La orden para la detención de Julia y Aldo, el primo de la mujer, salió lo más pronto posible. La conexión entre ambos familiares fue desde el principio, desde el día uno, y ambos debían responder por lo que ocurrió en la casa.

A esto, la fiscal Marie Recalde le sumó un pedido más para la jueza, una evaluación psiquiá­trica a Julia, como anticipo jurisdiccional de pruebas, dejándolo por escrito como prueba el día del juicio.
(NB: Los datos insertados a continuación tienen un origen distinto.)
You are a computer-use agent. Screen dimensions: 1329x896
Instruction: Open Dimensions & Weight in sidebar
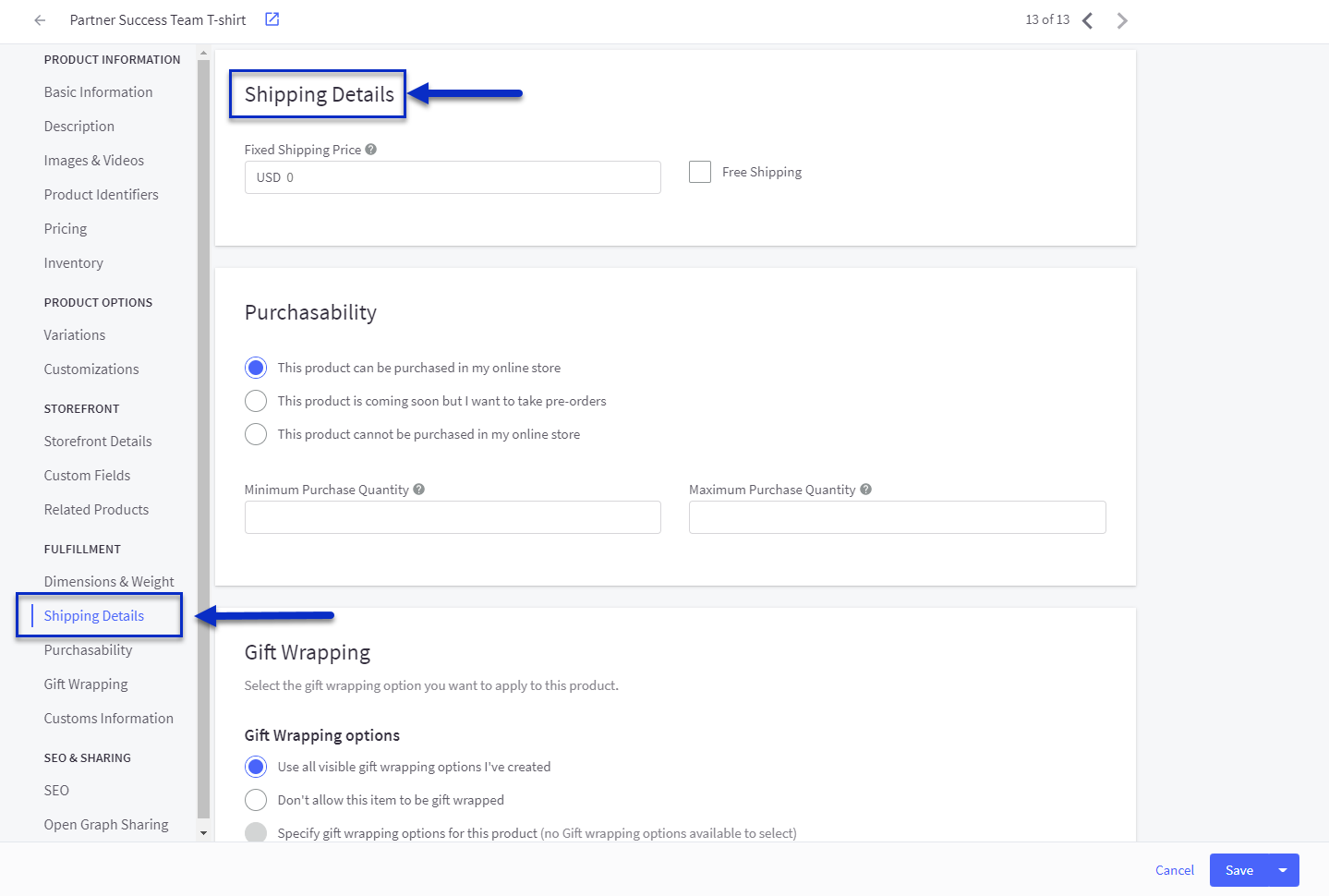(x=109, y=582)
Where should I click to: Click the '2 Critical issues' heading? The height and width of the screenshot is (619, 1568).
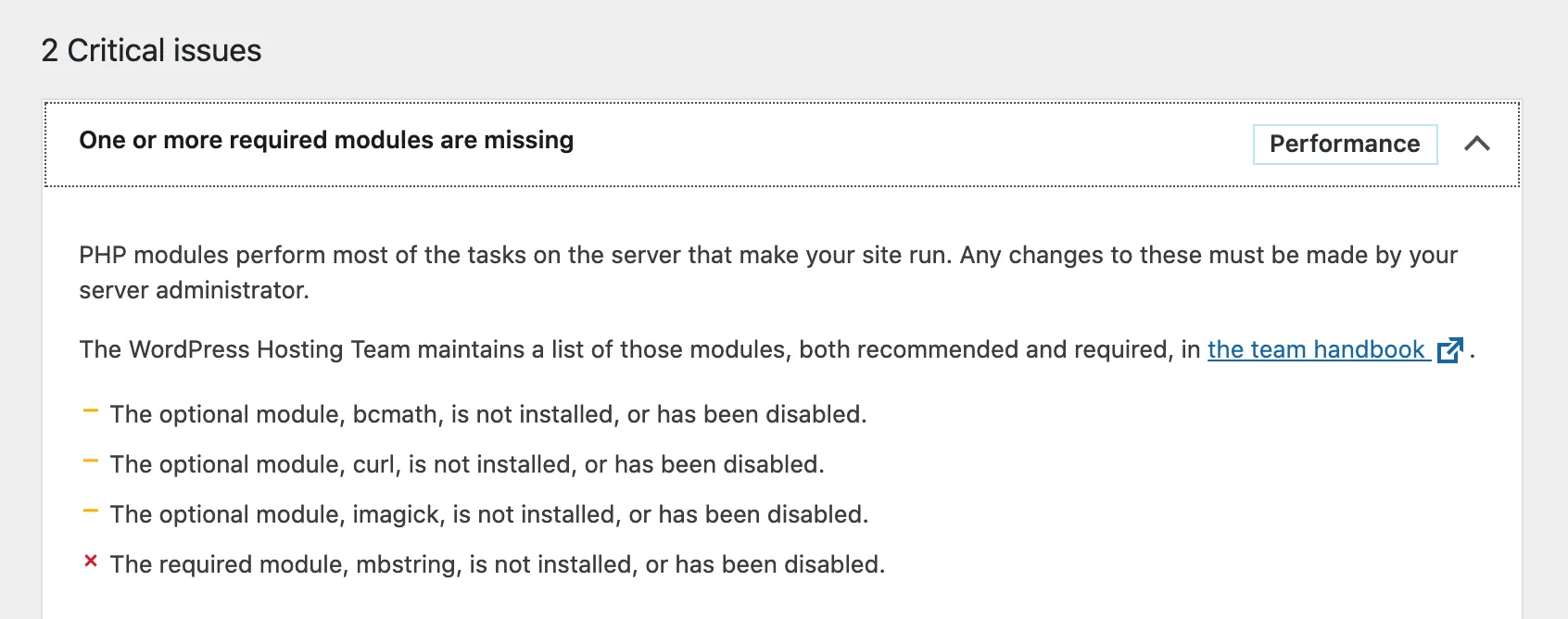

Para la investigadora, algo no se estaba contando en esta his­toria y ese capítulo Julia lo podría saber y lo que en un primer momento declaró lo hizo escondiendo una perso­nalidad un tanto perversa.
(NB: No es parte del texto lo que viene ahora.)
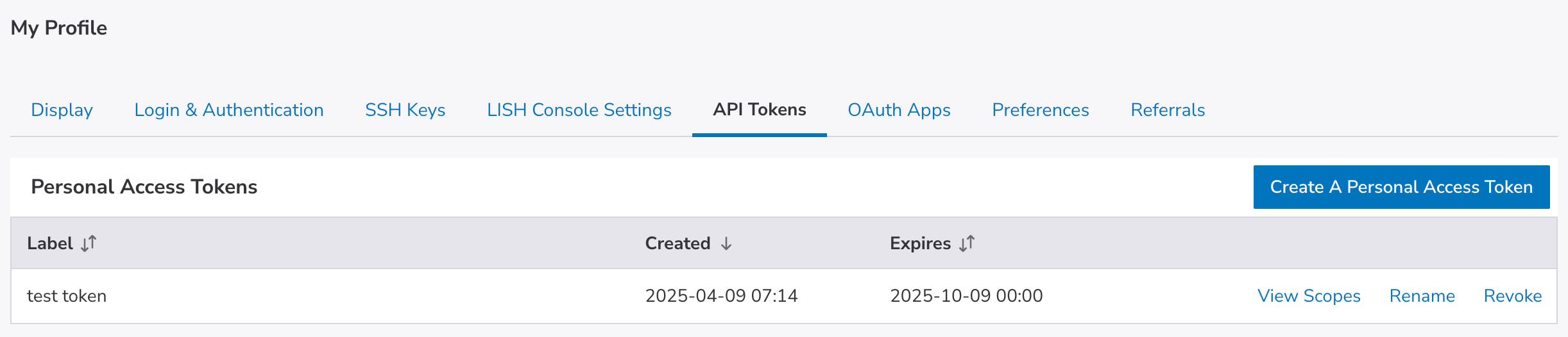This screenshot has height=337, width=1568.
Task: Open the Display tab
Action: tap(62, 110)
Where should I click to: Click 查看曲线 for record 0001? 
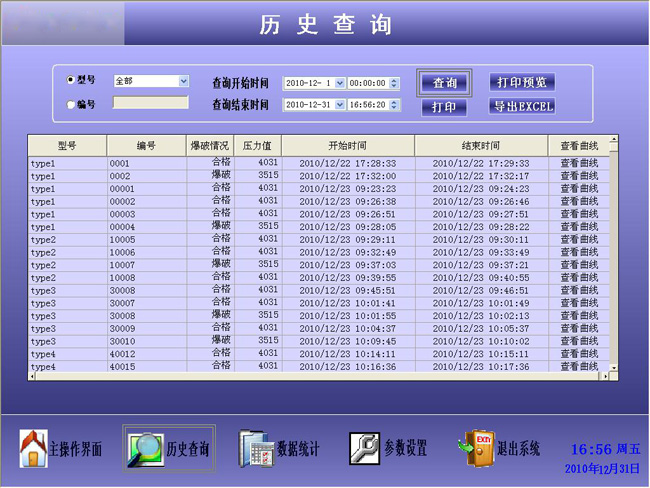click(x=578, y=162)

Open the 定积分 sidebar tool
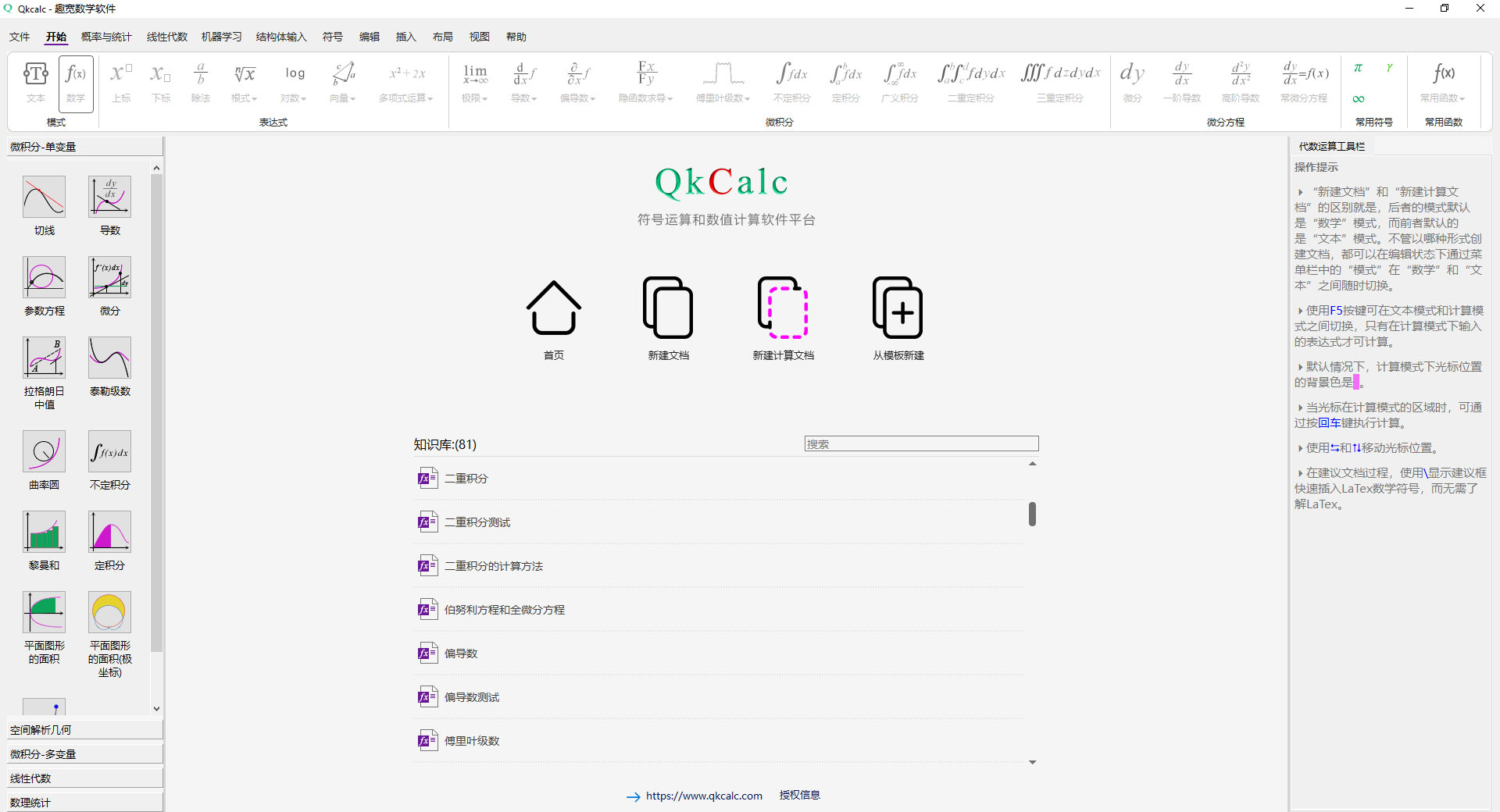click(x=110, y=532)
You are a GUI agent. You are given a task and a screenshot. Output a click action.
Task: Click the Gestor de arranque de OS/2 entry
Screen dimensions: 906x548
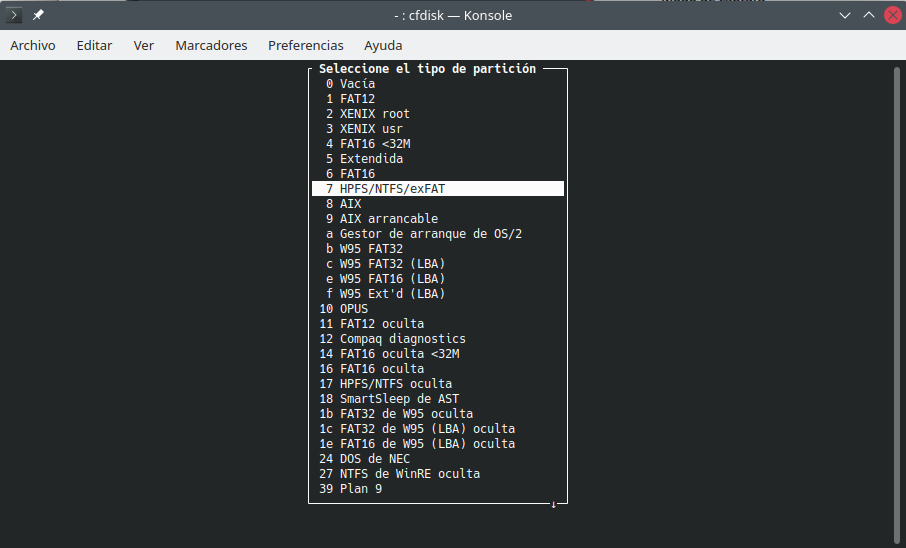tap(430, 234)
Pero eso no sería todo, la falta de sentido en su relato, la des­conexión entre lo que presen­taba la escena del crimen y la confirmación del botín de 17 mil dólares americanos llevó a una determinación aún mayor de la fiscal Recalde. Julia fue imputada por robo con resultado de muerte y otra de sus motivaciones para elevar la categoría de demo­rada a detenida.

Los investigadores esperaban que con este paso el resto de las piezas comenzaran a caer; estaban seguros de que fue planificado y Johan no fue una víctima elegida al azar.

EFECTO DOMINÓ

-Doctora, el equipo ya está a su disposición. Cuando usted reciba la orden del Juzgado, nosotros estamos listos para entrar. Puse a algunos de mis muchachos a vigilar la casa y, según ellos, los hermanos desde hace días que están ahí. Esperando que esto se enfríe, que la prensa deje de publi­car sobre el caso y asegurarse que no estamos encima de ellos. Por eso creo que este es el momento, no se van a espe­rar. Y lo más probable es que no movieron aún lo que robaron. Debe ser hoy, doctora.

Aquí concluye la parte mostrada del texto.